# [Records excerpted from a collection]
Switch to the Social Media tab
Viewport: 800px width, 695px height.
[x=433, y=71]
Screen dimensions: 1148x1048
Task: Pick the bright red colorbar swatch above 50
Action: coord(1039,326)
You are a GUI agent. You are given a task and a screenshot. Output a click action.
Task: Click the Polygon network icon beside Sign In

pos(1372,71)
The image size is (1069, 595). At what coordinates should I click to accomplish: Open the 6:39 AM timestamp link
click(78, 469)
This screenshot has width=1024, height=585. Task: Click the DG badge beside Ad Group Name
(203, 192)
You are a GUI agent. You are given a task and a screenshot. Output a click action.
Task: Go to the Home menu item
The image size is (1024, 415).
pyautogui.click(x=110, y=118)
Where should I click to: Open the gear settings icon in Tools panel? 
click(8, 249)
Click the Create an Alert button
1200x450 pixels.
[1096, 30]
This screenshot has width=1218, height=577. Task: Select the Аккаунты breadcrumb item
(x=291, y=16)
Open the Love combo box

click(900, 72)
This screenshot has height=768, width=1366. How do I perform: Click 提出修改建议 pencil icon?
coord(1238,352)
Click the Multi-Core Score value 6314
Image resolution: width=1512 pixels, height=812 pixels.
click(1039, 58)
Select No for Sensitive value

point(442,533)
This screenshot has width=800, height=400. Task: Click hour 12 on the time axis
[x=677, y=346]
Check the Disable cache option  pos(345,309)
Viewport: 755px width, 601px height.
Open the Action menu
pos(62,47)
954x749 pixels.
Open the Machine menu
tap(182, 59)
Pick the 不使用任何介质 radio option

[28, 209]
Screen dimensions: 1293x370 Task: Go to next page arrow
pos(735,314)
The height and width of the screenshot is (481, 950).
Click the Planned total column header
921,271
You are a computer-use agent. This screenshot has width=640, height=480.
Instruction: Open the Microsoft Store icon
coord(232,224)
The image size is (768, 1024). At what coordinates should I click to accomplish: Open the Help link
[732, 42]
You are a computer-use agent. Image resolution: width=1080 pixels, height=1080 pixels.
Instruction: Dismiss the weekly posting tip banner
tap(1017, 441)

# [EXERCISE REQUIREMENTS]
Write out exactly the lines from the line holding "You are a computer-use agent. Image" through the last line of the data, and nothing besides those lines.

# [RESULT OF THIS EXERCISE]
You are a computer-use agent. Image resolution: width=1080 pixels, height=1080 pixels.
Instruction: Dismiss the weekly posting tip banner
tap(1017, 441)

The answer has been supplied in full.